Question

After reading this answer: best way to pick a random subset from a collection?

It got me wondering, how does one pick a random seed in Java?

And don't say use System.currentTimeMillis() or System.nanoTime(). Read the article to see why not.

That's a hard question, but let me make it harder. Let's say you need to generate a random seed without connecting to the internet, without using user input (IE, there's no gui), and it has to be cross platform (therefore no JNI to access hardware).

Is there some JVM variables we can monitor as a source of our randomness?

Can this be done? Or is it impossible?

Was it helpful?

Solution

Take a look at Uncommons Maths (full disclosure: I wrote it). It should solve most of the problems you'll ever have with random numbers in Java.

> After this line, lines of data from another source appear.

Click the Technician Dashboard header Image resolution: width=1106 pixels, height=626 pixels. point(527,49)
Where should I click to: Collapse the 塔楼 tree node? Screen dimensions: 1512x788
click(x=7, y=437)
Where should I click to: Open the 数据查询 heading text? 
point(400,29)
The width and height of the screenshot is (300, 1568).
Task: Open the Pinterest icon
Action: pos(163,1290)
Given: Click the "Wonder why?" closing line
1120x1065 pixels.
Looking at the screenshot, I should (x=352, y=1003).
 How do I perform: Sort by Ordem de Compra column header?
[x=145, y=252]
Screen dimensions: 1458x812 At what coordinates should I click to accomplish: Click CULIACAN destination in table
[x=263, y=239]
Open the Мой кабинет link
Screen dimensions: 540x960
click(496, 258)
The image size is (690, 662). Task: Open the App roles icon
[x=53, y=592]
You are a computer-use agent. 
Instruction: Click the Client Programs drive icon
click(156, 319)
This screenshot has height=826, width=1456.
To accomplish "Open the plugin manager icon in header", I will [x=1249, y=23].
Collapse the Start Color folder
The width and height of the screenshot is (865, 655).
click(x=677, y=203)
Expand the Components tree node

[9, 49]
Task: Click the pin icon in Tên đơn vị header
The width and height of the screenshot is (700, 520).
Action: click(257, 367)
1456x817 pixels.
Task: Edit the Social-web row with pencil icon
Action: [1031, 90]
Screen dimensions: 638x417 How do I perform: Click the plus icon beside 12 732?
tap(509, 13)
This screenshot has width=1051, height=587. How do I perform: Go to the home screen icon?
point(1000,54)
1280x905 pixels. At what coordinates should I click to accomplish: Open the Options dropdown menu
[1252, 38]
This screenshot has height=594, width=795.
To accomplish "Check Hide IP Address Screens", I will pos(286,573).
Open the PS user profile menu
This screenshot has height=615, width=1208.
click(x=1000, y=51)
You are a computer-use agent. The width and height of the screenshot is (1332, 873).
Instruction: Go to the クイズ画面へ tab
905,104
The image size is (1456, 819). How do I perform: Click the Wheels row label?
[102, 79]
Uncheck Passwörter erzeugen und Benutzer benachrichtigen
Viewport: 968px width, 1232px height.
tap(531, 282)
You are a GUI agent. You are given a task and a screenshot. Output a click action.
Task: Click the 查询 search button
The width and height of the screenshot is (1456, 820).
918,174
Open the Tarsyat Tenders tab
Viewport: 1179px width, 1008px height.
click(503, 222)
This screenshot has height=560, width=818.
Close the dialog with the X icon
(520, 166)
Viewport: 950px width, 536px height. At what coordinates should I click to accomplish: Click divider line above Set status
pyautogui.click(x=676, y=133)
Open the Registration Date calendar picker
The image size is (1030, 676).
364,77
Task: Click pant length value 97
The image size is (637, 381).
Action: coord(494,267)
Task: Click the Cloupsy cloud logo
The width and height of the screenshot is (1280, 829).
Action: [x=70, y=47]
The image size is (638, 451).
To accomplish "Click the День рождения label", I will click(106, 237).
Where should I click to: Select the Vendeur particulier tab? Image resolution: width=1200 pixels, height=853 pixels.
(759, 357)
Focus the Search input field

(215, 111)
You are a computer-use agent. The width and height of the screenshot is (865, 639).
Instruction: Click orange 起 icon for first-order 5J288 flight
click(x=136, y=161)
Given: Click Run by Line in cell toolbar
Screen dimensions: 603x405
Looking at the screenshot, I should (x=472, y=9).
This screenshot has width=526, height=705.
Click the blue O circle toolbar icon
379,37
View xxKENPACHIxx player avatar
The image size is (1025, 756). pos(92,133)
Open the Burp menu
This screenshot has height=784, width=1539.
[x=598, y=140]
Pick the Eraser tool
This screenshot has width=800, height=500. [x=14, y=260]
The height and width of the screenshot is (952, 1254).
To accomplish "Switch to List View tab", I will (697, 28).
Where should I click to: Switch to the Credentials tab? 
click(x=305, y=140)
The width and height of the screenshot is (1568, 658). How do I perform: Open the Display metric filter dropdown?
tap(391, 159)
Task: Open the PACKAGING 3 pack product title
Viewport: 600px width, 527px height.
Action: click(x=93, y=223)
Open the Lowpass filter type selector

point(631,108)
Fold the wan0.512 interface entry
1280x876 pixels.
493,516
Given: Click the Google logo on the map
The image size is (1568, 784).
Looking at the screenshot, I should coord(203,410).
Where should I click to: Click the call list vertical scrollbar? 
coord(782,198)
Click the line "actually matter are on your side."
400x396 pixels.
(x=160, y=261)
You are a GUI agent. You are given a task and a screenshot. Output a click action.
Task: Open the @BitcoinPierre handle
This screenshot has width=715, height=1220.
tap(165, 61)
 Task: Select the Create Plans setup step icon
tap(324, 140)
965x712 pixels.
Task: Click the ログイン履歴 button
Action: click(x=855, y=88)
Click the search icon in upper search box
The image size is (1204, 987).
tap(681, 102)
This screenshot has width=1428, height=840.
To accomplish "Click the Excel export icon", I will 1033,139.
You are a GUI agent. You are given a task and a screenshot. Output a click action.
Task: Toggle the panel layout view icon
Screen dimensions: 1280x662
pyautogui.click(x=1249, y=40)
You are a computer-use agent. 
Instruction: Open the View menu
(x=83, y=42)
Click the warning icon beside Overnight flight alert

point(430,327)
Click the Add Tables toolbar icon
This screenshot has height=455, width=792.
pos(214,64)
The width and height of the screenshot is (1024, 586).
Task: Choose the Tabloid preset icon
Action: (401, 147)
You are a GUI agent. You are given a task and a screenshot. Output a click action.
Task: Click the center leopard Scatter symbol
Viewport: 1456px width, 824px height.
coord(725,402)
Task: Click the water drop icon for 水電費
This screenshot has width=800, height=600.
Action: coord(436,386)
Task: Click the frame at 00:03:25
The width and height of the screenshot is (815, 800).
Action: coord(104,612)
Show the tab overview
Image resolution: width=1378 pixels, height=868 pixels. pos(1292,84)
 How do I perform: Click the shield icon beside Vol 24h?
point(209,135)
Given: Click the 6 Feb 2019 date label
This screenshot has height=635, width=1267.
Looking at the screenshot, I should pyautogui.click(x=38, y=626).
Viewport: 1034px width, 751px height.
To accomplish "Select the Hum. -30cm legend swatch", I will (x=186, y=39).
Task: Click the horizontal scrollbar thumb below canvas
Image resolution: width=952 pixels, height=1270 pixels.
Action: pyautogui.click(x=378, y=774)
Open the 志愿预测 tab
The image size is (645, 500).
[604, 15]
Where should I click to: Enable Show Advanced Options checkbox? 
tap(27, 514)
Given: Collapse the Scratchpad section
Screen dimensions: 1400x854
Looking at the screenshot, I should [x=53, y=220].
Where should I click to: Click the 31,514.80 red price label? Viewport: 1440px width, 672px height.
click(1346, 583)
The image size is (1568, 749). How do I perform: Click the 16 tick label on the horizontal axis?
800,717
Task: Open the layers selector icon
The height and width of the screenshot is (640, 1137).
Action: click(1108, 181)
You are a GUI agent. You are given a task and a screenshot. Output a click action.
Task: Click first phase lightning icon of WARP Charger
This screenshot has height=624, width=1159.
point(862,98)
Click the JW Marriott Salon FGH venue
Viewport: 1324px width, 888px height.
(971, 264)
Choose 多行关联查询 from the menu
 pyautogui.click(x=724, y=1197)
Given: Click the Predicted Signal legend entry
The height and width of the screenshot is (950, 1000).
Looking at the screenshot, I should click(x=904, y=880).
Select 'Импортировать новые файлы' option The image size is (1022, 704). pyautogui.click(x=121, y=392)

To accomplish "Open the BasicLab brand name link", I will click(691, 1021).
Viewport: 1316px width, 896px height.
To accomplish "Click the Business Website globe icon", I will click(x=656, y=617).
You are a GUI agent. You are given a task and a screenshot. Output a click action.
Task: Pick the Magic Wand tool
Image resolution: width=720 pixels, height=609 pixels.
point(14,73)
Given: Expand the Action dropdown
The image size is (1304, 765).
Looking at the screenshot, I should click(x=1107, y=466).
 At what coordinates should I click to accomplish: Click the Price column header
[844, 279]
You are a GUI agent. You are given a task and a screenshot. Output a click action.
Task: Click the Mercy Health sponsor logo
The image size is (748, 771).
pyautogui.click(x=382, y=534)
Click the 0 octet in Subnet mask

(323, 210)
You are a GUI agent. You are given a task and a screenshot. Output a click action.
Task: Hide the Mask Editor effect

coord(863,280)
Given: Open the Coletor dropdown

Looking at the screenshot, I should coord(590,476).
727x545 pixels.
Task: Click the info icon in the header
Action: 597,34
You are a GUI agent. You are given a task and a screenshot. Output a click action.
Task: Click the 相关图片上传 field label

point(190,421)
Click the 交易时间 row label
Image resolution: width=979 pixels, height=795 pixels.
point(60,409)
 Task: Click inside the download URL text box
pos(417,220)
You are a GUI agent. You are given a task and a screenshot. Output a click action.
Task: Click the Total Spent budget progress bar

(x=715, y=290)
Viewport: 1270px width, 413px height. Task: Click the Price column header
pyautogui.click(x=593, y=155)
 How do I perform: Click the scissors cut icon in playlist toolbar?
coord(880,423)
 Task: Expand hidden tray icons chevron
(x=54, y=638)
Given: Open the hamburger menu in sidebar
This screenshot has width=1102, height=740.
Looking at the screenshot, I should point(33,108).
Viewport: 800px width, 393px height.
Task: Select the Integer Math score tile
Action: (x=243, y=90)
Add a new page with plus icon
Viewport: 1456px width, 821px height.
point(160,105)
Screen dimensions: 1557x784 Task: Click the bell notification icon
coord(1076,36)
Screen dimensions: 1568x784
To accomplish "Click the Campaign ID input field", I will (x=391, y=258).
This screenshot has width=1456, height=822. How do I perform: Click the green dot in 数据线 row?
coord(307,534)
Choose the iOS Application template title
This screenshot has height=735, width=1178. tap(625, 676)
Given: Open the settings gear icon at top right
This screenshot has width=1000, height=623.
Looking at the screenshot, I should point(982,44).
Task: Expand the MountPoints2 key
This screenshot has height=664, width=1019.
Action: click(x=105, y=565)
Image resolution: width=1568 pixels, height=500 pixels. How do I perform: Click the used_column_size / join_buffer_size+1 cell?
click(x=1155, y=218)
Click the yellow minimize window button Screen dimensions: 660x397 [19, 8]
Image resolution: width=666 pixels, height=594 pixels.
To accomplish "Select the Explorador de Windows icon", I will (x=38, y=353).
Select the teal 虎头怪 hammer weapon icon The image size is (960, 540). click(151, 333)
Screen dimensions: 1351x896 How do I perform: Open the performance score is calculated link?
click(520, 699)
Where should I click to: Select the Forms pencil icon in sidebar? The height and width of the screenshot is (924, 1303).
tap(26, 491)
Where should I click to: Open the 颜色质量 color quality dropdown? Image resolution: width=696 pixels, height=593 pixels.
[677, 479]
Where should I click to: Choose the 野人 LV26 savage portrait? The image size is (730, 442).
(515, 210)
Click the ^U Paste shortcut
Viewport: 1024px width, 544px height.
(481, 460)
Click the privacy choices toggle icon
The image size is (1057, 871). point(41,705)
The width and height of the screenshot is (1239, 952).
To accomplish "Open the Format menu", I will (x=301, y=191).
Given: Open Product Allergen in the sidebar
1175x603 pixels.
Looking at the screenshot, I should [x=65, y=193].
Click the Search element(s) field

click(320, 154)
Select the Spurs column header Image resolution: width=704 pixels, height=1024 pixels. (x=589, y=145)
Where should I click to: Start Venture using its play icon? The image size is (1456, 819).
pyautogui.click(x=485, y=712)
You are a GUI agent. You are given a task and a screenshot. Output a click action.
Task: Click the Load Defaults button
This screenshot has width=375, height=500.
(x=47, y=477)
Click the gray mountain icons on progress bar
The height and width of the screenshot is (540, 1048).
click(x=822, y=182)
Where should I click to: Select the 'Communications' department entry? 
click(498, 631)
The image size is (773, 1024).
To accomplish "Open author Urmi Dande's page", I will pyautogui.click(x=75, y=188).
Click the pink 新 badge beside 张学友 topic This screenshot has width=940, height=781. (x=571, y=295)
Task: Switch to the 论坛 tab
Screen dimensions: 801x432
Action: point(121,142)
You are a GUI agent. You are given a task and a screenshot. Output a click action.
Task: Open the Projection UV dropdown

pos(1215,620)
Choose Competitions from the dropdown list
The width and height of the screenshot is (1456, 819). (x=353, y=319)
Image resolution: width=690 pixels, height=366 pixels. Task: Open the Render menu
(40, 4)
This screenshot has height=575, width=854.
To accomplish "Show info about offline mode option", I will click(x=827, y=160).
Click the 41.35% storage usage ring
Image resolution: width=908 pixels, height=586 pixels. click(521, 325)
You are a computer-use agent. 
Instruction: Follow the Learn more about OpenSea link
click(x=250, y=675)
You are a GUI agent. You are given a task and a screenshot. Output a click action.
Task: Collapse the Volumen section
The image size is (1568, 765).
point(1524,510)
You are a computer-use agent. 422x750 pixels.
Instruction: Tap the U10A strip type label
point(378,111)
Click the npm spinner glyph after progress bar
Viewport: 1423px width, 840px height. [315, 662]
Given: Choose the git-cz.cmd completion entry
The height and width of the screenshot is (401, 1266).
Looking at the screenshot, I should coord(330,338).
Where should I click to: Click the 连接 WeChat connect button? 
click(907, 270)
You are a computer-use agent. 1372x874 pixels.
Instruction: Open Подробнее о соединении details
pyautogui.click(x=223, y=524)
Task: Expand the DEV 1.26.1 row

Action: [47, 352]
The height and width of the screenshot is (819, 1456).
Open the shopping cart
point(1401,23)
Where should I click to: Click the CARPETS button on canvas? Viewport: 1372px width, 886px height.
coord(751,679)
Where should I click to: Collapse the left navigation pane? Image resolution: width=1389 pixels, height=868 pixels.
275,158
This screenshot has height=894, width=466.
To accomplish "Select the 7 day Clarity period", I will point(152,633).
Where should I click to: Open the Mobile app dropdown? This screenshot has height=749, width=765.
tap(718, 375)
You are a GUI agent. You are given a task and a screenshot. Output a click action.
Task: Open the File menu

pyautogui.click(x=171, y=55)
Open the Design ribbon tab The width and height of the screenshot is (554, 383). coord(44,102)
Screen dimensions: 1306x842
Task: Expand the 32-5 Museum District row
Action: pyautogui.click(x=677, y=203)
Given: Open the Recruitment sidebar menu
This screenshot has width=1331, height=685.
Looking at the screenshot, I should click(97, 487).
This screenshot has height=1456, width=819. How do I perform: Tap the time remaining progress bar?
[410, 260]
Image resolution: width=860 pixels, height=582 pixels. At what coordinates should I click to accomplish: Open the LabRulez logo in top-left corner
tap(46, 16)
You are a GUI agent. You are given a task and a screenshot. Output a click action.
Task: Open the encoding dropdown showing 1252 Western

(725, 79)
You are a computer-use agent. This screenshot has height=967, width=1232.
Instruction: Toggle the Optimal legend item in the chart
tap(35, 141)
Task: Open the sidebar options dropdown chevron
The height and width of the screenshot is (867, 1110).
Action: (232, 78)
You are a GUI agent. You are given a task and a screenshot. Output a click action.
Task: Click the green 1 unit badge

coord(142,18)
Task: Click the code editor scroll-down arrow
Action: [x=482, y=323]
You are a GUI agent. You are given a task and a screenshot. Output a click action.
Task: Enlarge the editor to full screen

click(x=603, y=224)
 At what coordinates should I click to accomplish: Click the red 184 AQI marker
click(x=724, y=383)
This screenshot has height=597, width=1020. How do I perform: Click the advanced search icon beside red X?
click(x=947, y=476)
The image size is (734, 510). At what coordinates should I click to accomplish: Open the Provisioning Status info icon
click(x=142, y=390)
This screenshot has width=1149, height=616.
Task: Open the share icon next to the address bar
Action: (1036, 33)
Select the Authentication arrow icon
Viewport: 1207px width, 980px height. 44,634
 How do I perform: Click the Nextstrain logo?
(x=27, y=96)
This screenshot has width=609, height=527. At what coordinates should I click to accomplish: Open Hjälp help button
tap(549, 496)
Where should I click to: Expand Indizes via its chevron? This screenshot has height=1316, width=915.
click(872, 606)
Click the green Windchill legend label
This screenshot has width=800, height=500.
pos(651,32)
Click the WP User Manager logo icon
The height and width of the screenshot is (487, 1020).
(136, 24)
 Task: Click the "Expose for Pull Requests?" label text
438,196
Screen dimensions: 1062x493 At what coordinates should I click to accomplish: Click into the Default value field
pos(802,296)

Even, if you don't use it you should be able to get some ideas from the various SeedGenerator implementations it provides. Basically, it defaults to using /dev/random. If that doesn't exist (e.g. Windows) it either tries to download data from random.org or it uses SecureRandom.generateSeed.

I think SecureRandom.generateSeed is the best that you can do without relying on anything platform specific or on the Internet.

OTHER TIPS

Combine System.currentTimeMillis() with a global counter that you increment every time you generate the seed. Use AtomicLong for the counter so you can increment with efficiency and thread safety.

"Combine" doesn't mean "add" or "xor" because it's too easy to get duplicates. Instead, hash. You could get complicated and stuff the long and the counter into e.g. 16 bytes and MD5 it, but I would probably use a 64-bit version of the Adler CRC or some other 64-bit CRC.

Um, that article says that 32-bit seeds are bad, but 64-bit seeds are good. System.currentTimeMillis() is a 64-bit seed.